A quote from Ryan Holiday’s fascinating book
The Obstacle Is the Way: The Timeless Art of Turning Trials into Triumph
During his orbit around earth, American astronaut John Glenn’s heart rate never went above 100 beats per minute. Consider that for a moment, he was in a tiny space ship miles and miles above our planet and he never lost his cool.
Every Day Work Day Panic and Anxiety
Flash to the average work week. Think about how some of us react to what happens throughout our day. Even some of the smallest challenges become ridiculously big obstacles (in our minds).
- Our hearts begin to race while mind-ruminates and body tenses as we frustratingly fret over how to respond to a mean-spirited and snarky email from a co-worker.
- Our stomach churning as we hold our breath before an important sales pitch presentation.
- We run for the bar before we work the room at yet another after-hour “networking” event. Our minds not in the game and just going through the motions.
We become stuck, paralyzed by obstacles of and not of our own making. The daily struggle lies in turning trials into triumphs and the awful into opportunity. Want to dive deeper? Read more about the secret to handling pressure like astronauts, Navy SEALs, and samurai here.
Pause, Breathe and Take a Moment to Compose Yourself
If you have read this far, I would imagine that you are not rummaging through your bag for another .5 mg dose of Xanax, but looking for a healthier and more mindful way to deal with every day panic and anxiety.
Research shows meditation-style breathing can make you courageous,increase your attention span, and even boost happiness.
Take just five minutes each day to watch your breath go in and out. While you do so, try to remain patient. If you find your mind drifting, just slowly bring it back to focus. Meditation takes practice, but it’s one of the most powerful happiness interventions. Studies show that in the minutes right after meditating, we experience feelings of calm and contentment, as well as heightened awareness and empathy. And, research even shows that regular meditation can permanently rewire the brain to raise levels of happiness, lower stress, even improve immune function.
What matters most is not what these obstacles are but how we see them, how we react to them, and whether we keep our composure.
Ambition with Meaning
Lately I have been listening to many a friend and family member share their concern and desire to change they way they are living now, moving away from the driving demands of a 14 hour work day to a more purposeful, peaceful and calmer life.
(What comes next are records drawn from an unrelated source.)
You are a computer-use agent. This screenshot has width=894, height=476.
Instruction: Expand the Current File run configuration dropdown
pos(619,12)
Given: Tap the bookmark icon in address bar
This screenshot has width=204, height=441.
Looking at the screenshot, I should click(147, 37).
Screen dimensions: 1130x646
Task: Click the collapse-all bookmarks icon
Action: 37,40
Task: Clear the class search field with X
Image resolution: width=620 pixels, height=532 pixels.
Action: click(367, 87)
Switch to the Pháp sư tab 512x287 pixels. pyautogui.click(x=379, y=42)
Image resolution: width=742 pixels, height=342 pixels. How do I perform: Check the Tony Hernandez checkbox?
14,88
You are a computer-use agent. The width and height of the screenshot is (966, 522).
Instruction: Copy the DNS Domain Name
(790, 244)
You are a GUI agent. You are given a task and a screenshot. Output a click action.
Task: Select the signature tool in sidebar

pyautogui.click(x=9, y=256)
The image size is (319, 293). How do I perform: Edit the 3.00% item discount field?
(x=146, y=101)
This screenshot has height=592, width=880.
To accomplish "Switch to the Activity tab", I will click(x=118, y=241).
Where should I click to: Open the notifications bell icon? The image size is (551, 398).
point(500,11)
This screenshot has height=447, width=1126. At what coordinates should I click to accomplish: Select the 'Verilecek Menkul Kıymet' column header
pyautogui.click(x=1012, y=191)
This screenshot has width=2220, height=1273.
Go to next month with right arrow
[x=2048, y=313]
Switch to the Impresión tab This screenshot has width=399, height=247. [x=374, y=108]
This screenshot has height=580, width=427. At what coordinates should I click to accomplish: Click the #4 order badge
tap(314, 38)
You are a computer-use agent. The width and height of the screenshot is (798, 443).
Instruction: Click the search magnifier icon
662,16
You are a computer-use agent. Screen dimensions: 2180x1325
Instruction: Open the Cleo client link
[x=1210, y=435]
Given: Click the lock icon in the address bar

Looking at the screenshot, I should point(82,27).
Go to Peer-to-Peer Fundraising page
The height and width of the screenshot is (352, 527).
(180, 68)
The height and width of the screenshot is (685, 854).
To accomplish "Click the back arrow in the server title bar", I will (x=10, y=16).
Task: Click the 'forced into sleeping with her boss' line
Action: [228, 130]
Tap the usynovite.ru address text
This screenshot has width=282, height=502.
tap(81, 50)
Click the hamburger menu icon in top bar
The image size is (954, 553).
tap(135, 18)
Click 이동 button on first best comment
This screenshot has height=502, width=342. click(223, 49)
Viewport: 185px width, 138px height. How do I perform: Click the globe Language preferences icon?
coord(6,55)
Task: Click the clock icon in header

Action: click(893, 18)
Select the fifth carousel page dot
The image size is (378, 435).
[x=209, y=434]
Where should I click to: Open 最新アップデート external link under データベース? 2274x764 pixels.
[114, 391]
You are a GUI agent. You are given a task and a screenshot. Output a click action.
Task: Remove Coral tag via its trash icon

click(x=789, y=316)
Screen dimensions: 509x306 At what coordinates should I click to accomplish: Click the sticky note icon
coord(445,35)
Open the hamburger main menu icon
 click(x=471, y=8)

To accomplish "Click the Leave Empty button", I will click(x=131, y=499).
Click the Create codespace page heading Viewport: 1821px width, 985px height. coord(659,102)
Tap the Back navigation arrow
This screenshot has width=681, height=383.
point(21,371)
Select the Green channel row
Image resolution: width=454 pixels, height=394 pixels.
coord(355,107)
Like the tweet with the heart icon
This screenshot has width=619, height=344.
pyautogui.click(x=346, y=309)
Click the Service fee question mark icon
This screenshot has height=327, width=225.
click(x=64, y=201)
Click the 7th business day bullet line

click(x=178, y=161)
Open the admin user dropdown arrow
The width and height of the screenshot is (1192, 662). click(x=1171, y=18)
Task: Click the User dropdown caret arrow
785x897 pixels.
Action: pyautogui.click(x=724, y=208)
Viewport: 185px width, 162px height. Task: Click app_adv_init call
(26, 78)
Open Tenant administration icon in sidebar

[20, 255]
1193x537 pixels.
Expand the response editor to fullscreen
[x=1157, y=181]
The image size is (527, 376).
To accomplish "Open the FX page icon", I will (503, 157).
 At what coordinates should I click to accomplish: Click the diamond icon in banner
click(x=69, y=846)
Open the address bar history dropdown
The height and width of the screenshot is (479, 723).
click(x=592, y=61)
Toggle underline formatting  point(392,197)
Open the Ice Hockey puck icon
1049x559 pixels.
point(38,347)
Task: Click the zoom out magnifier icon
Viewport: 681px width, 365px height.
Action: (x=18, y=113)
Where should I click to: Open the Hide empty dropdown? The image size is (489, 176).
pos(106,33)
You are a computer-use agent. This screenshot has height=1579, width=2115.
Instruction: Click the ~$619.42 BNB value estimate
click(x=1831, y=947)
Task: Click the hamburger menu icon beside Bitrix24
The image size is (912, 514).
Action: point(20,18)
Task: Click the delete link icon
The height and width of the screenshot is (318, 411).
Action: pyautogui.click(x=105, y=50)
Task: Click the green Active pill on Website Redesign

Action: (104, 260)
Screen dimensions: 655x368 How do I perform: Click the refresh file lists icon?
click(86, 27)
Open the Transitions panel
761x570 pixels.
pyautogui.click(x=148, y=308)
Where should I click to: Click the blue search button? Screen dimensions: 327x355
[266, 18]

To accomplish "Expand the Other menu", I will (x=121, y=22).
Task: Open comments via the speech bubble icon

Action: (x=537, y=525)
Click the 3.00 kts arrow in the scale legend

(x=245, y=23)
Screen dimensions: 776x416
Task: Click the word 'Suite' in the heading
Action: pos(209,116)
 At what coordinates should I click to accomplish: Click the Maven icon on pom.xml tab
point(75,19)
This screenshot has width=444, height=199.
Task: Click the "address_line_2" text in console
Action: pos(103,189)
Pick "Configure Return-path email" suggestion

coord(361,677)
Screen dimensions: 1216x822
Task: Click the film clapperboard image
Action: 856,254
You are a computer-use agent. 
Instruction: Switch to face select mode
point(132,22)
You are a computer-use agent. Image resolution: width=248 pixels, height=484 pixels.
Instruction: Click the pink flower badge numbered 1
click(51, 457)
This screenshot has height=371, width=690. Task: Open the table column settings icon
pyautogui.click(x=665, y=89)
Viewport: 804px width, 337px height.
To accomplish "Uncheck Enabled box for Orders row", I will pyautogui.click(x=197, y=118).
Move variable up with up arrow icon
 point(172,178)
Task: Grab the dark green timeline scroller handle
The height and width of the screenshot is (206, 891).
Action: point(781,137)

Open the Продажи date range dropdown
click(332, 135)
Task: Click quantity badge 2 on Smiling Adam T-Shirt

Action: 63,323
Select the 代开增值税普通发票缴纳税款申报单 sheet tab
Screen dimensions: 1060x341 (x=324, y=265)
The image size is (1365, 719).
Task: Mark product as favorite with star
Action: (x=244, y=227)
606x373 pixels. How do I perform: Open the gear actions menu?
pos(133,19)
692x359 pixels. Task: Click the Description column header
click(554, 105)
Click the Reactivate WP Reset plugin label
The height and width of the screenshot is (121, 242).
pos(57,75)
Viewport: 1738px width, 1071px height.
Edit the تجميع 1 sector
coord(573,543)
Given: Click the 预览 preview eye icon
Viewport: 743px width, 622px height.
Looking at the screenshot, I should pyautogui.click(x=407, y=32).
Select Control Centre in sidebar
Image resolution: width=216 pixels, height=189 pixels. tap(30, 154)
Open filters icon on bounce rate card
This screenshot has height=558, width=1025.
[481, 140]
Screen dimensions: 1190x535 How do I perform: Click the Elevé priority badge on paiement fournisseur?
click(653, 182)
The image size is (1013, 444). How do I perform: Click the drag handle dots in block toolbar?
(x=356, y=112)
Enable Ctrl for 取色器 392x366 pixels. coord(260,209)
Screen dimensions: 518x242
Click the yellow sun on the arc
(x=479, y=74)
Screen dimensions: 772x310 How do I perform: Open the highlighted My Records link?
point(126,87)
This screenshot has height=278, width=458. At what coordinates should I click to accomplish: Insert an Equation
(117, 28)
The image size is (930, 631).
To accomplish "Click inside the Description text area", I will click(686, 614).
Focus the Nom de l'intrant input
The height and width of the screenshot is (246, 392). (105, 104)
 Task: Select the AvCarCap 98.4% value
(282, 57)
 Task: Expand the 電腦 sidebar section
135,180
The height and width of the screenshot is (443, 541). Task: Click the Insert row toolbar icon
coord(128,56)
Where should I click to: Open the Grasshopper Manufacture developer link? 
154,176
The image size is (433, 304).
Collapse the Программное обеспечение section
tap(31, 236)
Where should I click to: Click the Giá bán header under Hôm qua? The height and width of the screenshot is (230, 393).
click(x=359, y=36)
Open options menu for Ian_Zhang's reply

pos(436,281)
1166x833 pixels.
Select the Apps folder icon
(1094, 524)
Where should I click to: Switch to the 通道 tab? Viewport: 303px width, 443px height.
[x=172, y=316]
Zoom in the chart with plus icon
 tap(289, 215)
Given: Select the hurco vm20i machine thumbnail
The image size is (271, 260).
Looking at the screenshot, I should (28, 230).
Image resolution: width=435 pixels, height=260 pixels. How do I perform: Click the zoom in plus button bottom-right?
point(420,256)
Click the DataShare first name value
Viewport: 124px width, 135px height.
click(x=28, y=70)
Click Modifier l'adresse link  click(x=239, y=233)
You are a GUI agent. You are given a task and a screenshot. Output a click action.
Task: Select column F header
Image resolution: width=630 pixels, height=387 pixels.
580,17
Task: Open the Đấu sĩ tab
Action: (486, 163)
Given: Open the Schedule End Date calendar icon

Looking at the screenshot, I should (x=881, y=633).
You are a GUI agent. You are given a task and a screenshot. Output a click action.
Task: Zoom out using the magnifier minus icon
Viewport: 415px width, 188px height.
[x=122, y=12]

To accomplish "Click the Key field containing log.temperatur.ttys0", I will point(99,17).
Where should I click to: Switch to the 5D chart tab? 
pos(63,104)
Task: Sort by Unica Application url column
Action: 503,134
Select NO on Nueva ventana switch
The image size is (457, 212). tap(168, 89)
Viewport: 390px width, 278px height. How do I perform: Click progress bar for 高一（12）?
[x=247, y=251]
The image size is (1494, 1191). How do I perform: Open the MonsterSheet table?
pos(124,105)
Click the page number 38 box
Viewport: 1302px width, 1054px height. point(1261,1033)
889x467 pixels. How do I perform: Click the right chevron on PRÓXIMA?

Yes ambition is necessary and can even be wonderful but ambition with meaning, well that shit is sacred.
Navigating your life with Poise, Grace and Power
Some of these more mindful millennials that I refer to have the resources to enjoy a ten day getaway to discover meditation and mindfulness on solitude retreats. A ten-day stint in a tree house in the jungles of Tulum, Mexico on Airbnb with water cleansing massages and sun basked mud masks.
I have noticed a huge movement of those waking up earlier in life to realize, “not my rules, not my purpose.” The intention: Re-write the rules, make more room for meaning in their lives. Make money, but with pleasure.
Truth be told, you don’t need to go away and remove yourself from your environment to make a change. You don’t need to quit your job right way either. What you can do, is change your perception to what is happening around you right now and focus on designing a life filled with daily habits that are more conducive to a meaningful life.
It all starts with controlling our perception. When something is happening to us we need to ask, How am I perceiving this? What meaning am I giving it? It is really a horrific experience or is it an opportunity for growth?
I have a big secret to share. A vulnerable moment for me. I use to suffer from severe anxiety, panic disorder and fear. Movement, meditation and mindfulness have become my daily dose of medication.
Curious, how are you managing your panic, your anxiety? How are you adding more meaning to your life? How are you re-writing the rules?